What is required: Please copy out the entries below exactly, beginning with the line that contains "[#2025 #2026 #newyear" and ending with the line that contains "[Asahi Funagawashin] (78, 875)", and include nothing outside that span.

*** Given data Section Begins ***

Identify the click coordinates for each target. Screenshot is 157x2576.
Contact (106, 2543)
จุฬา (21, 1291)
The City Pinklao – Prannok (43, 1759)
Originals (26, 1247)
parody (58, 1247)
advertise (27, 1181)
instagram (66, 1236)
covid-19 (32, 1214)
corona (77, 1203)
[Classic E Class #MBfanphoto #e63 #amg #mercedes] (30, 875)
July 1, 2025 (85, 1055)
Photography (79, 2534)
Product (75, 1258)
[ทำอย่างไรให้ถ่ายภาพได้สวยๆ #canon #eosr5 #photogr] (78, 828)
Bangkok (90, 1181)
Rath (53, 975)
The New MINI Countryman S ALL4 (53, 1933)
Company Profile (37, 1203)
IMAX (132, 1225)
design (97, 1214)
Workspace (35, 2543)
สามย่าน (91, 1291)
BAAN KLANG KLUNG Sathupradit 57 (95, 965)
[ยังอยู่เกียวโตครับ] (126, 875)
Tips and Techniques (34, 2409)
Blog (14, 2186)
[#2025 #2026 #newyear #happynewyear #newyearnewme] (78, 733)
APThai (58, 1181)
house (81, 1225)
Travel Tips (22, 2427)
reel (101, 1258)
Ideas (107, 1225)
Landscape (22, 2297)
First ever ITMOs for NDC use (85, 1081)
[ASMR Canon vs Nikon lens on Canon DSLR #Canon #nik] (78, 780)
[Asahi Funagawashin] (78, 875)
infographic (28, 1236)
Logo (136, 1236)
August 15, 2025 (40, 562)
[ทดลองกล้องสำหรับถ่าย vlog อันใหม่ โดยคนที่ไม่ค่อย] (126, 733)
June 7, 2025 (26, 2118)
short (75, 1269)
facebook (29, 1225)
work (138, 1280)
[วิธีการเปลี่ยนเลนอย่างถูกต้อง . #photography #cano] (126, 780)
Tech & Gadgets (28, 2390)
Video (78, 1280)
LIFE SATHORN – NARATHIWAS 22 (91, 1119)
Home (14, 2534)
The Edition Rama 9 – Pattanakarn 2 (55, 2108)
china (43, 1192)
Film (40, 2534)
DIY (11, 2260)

*** Given data Section Ends ***

Result below:
[#2025 #2026 #newyear #happynewyear #newyearnewme] (78, 733)
APThai (58, 1181)
house (81, 1225)
Travel Tips (22, 2427)
reel (101, 1258)
Ideas (107, 1225)
Landscape (22, 2297)
First ever ITMOs for NDC use (85, 1081)
[ASMR Canon vs Nikon lens on Canon DSLR #Canon #nik] (78, 780)
[Asahi Funagawashin] (78, 875)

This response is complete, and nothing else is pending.